While the SFR model represents a significant advance in delivering developmentally sensitive, family-centred care, its optimal implementation requires coordinated structural, emotional, and organizational support. Future research, particularly in PICU settings, alongside interventions targeting staff collaboration and equity, is essential to maximize the benefits of SFR designs across paediatric intensive care environments.
Limitation
A notable limitation of this review is the heterogeneity across included studies, encompassing variations in design, populations, outcomes, and reporting styles. This diversity precluded meta-analytic synthesis and limits causal inference. Additionally, the language restriction to English, Italian, and Spanish may have omitted pertinent evidence from other linguistic contexts. Furthermore, the predominance of observational study designs underscores the need for high-quality randomized controlled trials to strengthen the evidence base.
Conclusions
The shift from open-bay to SFRs NICUs offers clear benefits, notably increased parental presence and engagement linked to improved infant neurodevelopment and reduced parental stress [21, 26, 29, 32, 35, 37]. However, these gains do not always result in significant clinical improvements [25]. While SFRs support earlier developmental milestones [21, 22], reduced auditory stimulation raises concerns about sensory exposure [13, 36]. Infection rates show little change after transitioning to SFRs [34].

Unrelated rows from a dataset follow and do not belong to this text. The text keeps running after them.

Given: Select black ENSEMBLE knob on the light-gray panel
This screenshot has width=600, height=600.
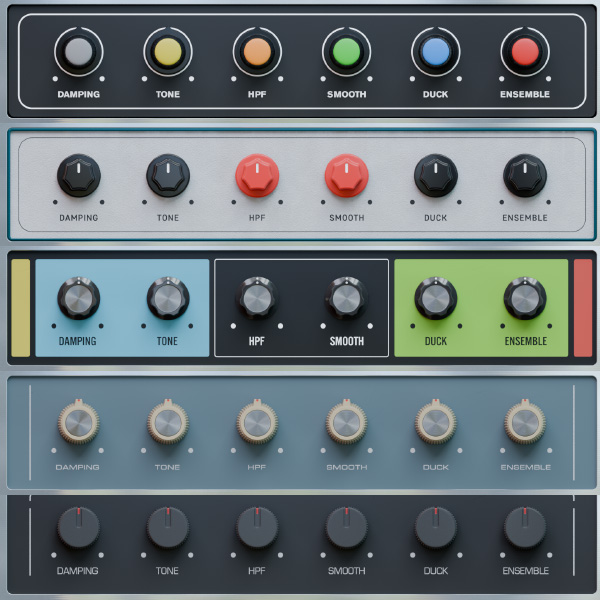Looking at the screenshot, I should (525, 176).
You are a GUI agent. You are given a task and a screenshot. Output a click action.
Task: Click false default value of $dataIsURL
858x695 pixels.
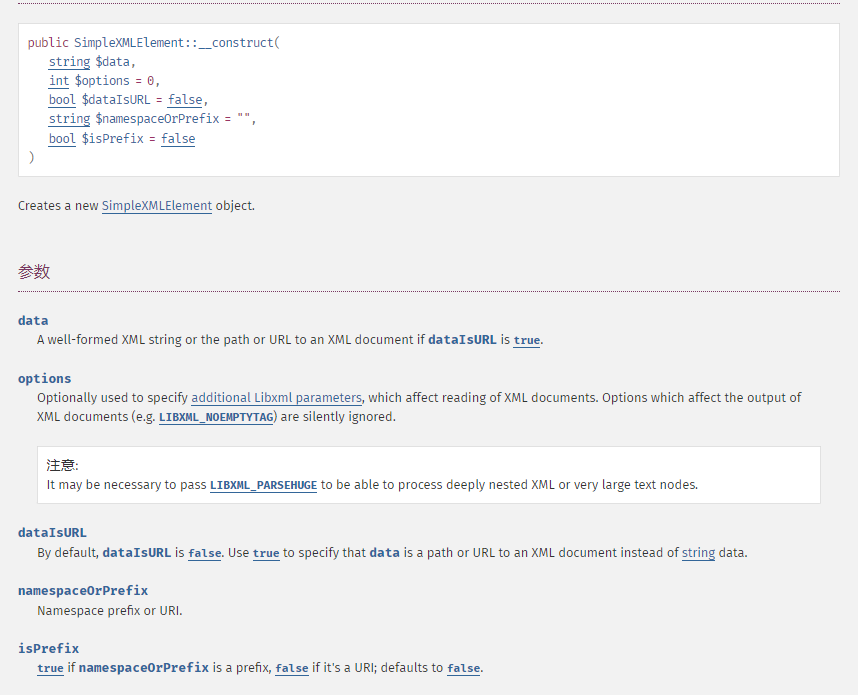[x=185, y=100]
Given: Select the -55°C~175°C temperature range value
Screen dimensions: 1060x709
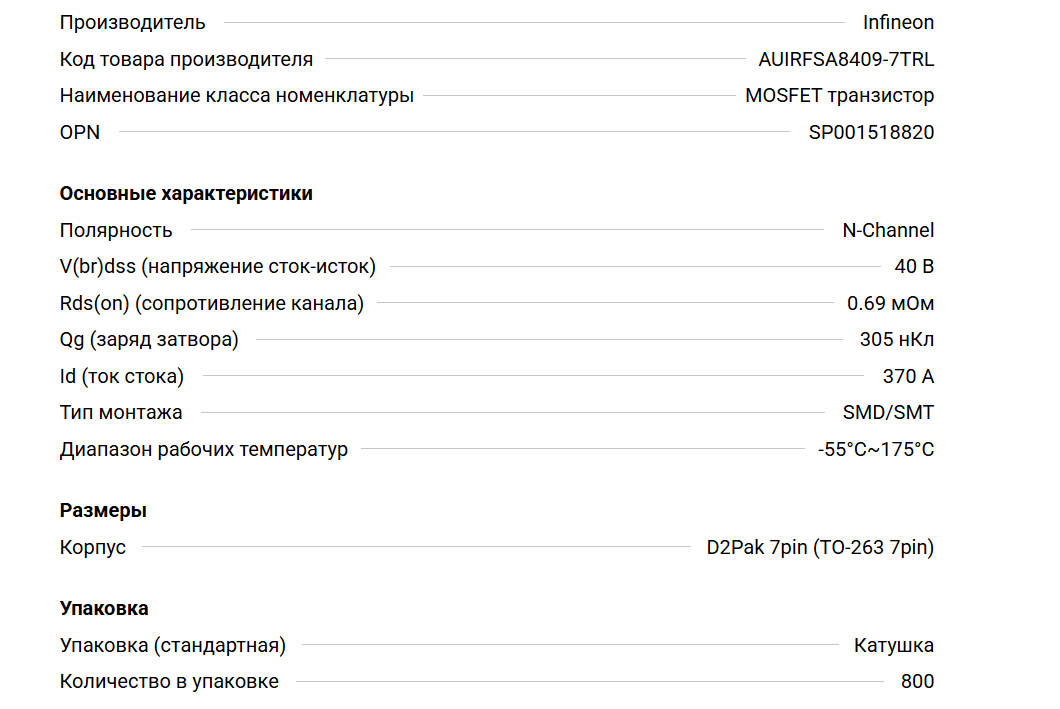Looking at the screenshot, I should click(x=876, y=449).
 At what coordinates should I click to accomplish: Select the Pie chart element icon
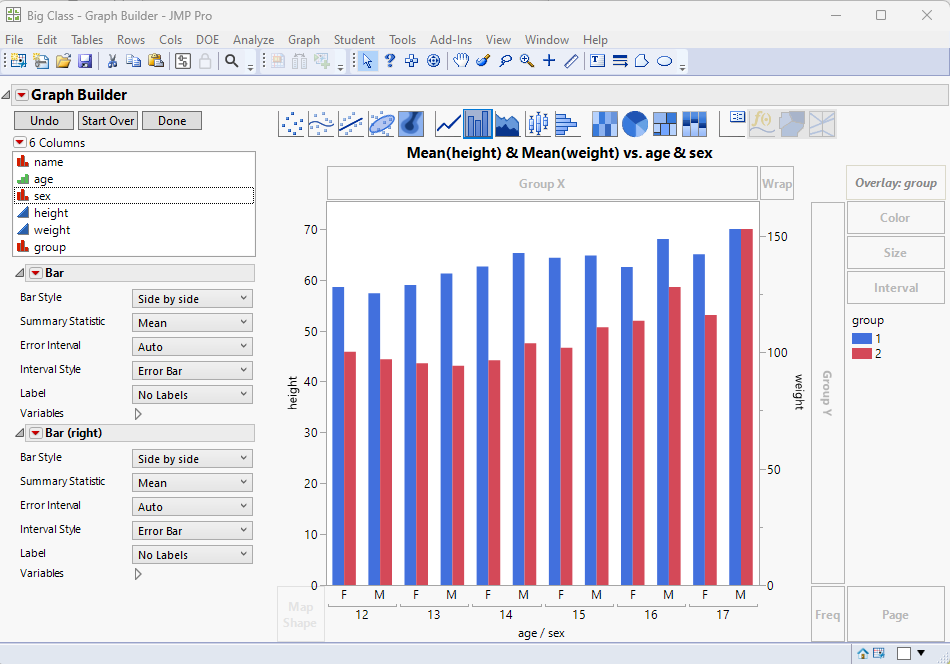pyautogui.click(x=635, y=124)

Staff report better work environments and communication but face increased emotional demands and mixed effects on workflow efficiency [8, 11, 28]. Physical design influences staff responsiveness and alarm management, though improvements in care quality are not uniform [24, 39].

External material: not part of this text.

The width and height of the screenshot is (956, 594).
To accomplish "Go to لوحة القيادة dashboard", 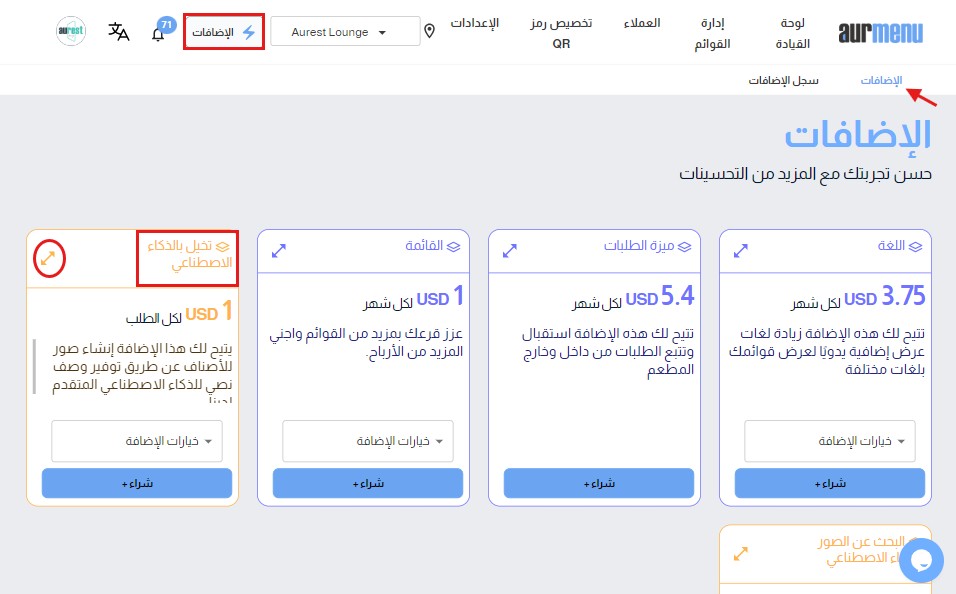I will [797, 33].
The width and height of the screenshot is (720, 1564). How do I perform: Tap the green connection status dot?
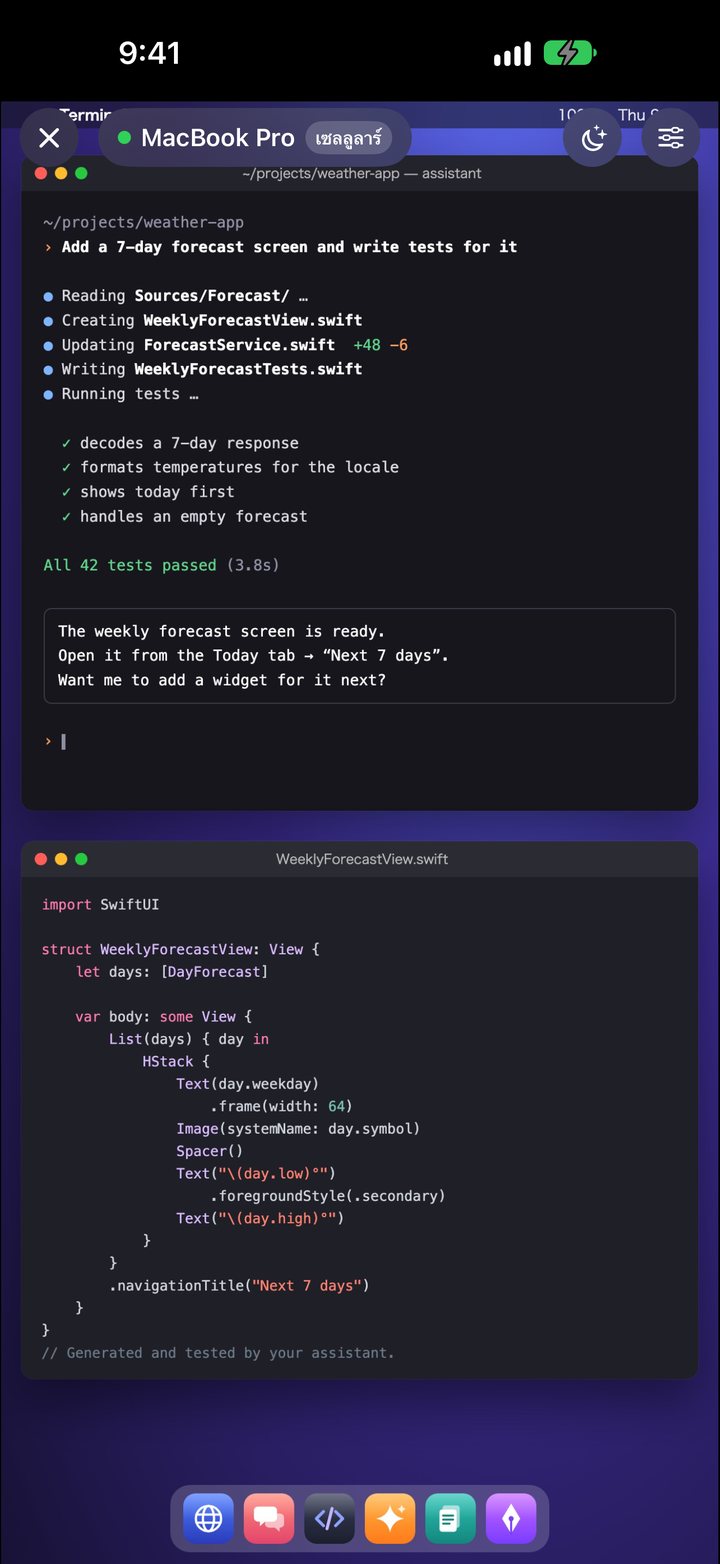click(x=124, y=138)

Overall, SFRs enhance family-centred care but present complex challenges. Future research should focus on refining NICU design and care models to balance infant development, parental involvement, staff well-being, and operational efficiency. Additionally, exploring technological innovations and targeted support strategies may help overcome current limitations and maximize the benefits of SFR environments.
These findings are relevant for healthcare planners and clinical leaders aiming to enhance family-centred care, staff well-being, and developmental outcomes in intensive care contexts.